At the age of 23, Garrett Rybak sat in the cockpit of a T-34 with the engine roaring and propellers spinning. After the requisite safety checks, he grabbed the controls and sped the aircraft down the runway until it went airborne into the Wild Blue Yonder.
It was his first solo flight.
The experience seems a little surreal now, and he likens it to when parents toss their car keys to their teenager for the first time. “The level of responsibility that’s given to you at such a young age in the military is incredible,” he says.
Yet that experience initiated his career as an Air Force pilot, flying missions all over the world. But his latest assignment is keeping him on the ground, and his most dangerous endeavor nowadays is navigating rush hour traffic on Interstate 49.
Now an Air Force major, Rybak is an active-duty Ph.D. student with the Department of Marketing at the Walton College and, at times, can be seen wearing his uniform on campus as a reminder of who he is in a sea of civilians. Once he completes the program, he will teach marketing at the U.S. Air Force Academy, a military institution for undergraduate cadets, near Colorado Springs, Colorado.
Rybak grew up in Victoria, Texas, a town with a humid subtropical climate near the Gulf Coast between Houston and Corpus Christi. A quarterback on his high school football team with no plans of joining the military, Rybak was caught off guard when his coach surreptitiously submitted his highlight reel to the Air Force Academy football coaching staff. Shortly thereafter, a USAFA football coach showed up on his doorstep and offered an official visit to the academy.
“I remember waking up at the academy hotel and it was snowing out,” he says. “It was surreal, and I was hooked.”
Not only would the Air Force take care of the tuition, Rybak was offered a spot on the Air Force Falcon football team. During the off-season, he earned his jump wings by skydiving five times, leaping from 3,000 feet with 10 seconds of freefall. During his free time, Rybak played an active role in the Fellowship of Christian Athletes and his squadron’s military duties. Upon graduation, he would then commit to at least 10 years in the Air Force once “winged” as a pilot. He signed the dotted line.
The self-proclaimed thrill-seeker earned a degree in systems engineering management and went into pilot training at the Naval Air Station Whiting Field near Pensacola, Florida. He learned to fly in formation, conduct instrument flying and perform aerobatic maneuvers.

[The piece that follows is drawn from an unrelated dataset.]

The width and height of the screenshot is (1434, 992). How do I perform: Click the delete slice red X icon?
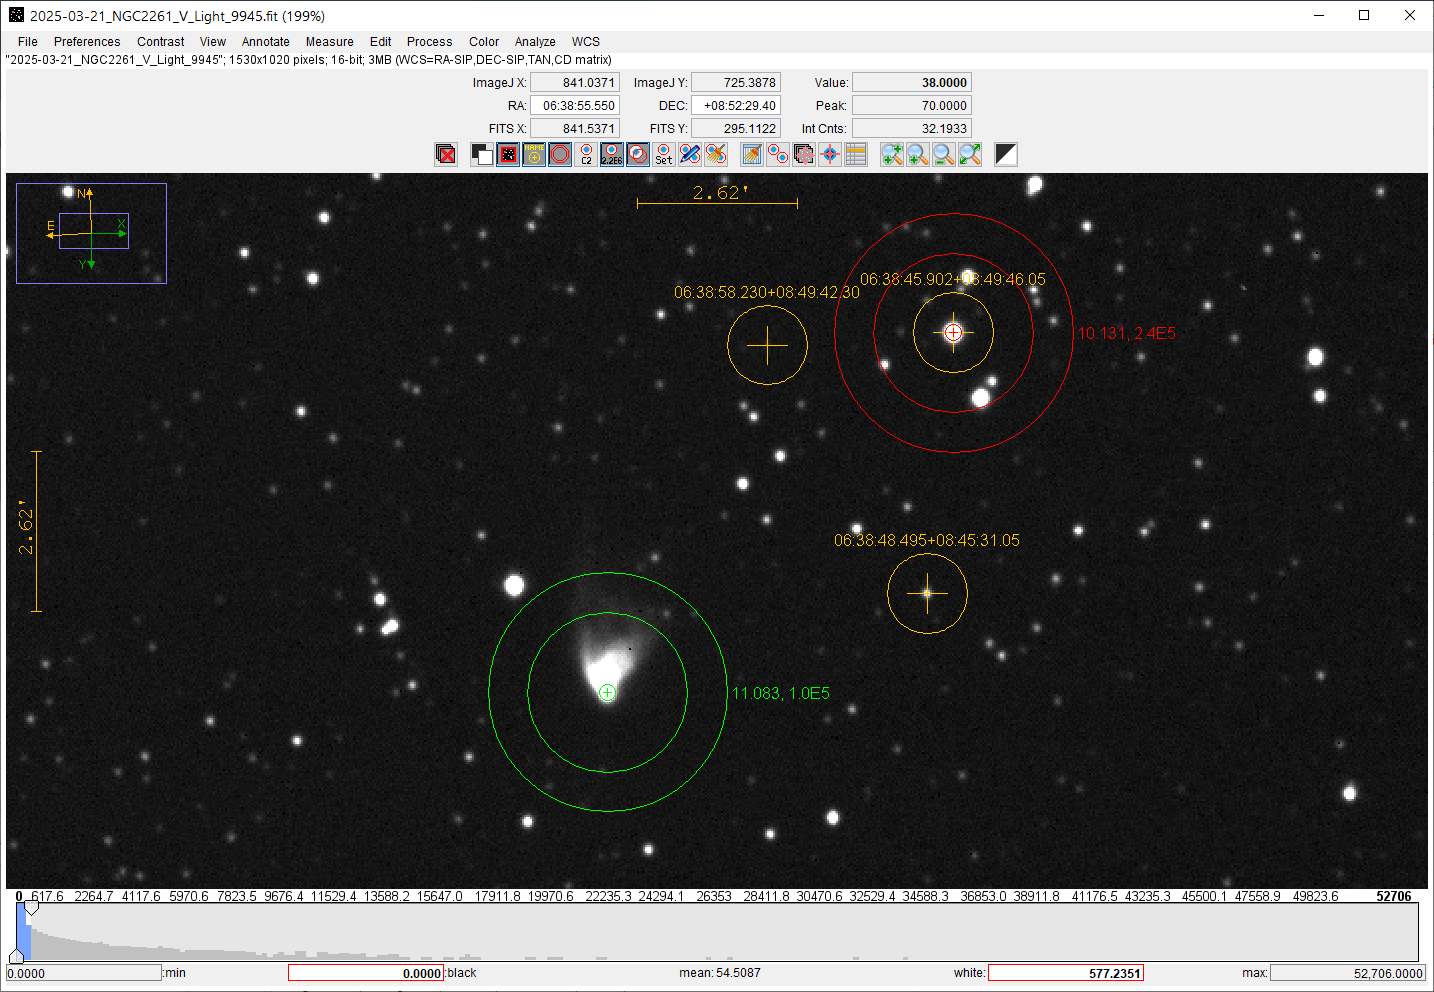[446, 154]
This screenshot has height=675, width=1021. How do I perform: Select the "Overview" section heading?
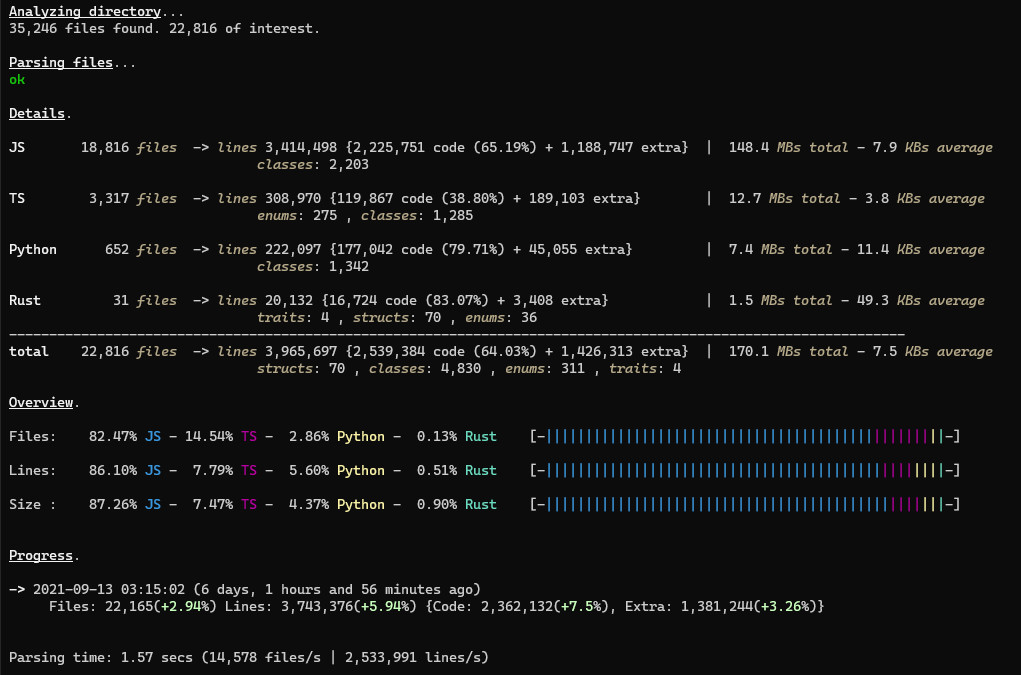(x=42, y=402)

After completing pilot training, Rybak chose the C-130 Hercules as his aircraft. The C-130 has a broad mission from airdropping supplies and paratroopers to landing on rough, unimproved runways. While training for the C-130 at Little Rock Air Force Base, he met a woman and fell in love. The two quickly married, Garrett reported to duty in Japan and then returned later for a proper wedding.
For 3½ years, he and his wife Erin were stationed at Yokota Air Base in Japan, and he flew several combat, disaster relief, and humanitarian missions, including Operation Christmas Drop, a longtime yuletide practice where aircrew drop supplies attached to parachutes to more than 50 islands in the South Pacific.
When he was transferred to Dyess Air Force Base near Abilene, Texas, he led a maintenance unit and went from supervising a team of only eight members to 220. During those 15 months he reflected on his future and decided he wanted to return to the Air Force Academy to teach. He earned his M.B.A. and was accepted to instruct at the Air Force Academy, where he was later selected to attend a doctoral program. “I love that the Air Force offers so many opportunities for its members both inside and outside the cockpit,” Rybak says.
He chose marketing as a concentration.
As to where he would earn his Ph.D., Rybak reached out to the University of Arkansas and communicated with the then-Walton Marketing Ph.D. Coordinator Ronn Smith, who became marketing department chair in 2019. Smith’s responsiveness and the college’s willingness to work with Rybak and his unique circumstances impressed him. On his first day at Walton, he felt welcomed and amazed by the caliber of research produced by faculty. He says he has a strong interest in consumer well-being, health and nutrition, which aligns with the research background of Scot Burton, a marketing professor who has served as a special external consultant to the FDA’s Risk Communications Advisory Committee. “I feel incredibly blessed to work with him,” Rybak says.
Rybak says he hopes he can have the same influence on policy someday, though he also looks forward to becoming an effective professor in the classroom. His teaching experience at the Air Force Academy as an M.B.A. graduate has already been rewarding, especially from mentoring and establishing relationships with students, he says.
Having begun the doctoral program in August 2019, Rybak is still in awe.
“I pinch myself at least a couple times a day to make sure this is real,” he says. “God has opened so many doors for me to be here today. I am thankful for the opportunity the Air Force and the Walton marketing department has given to me.”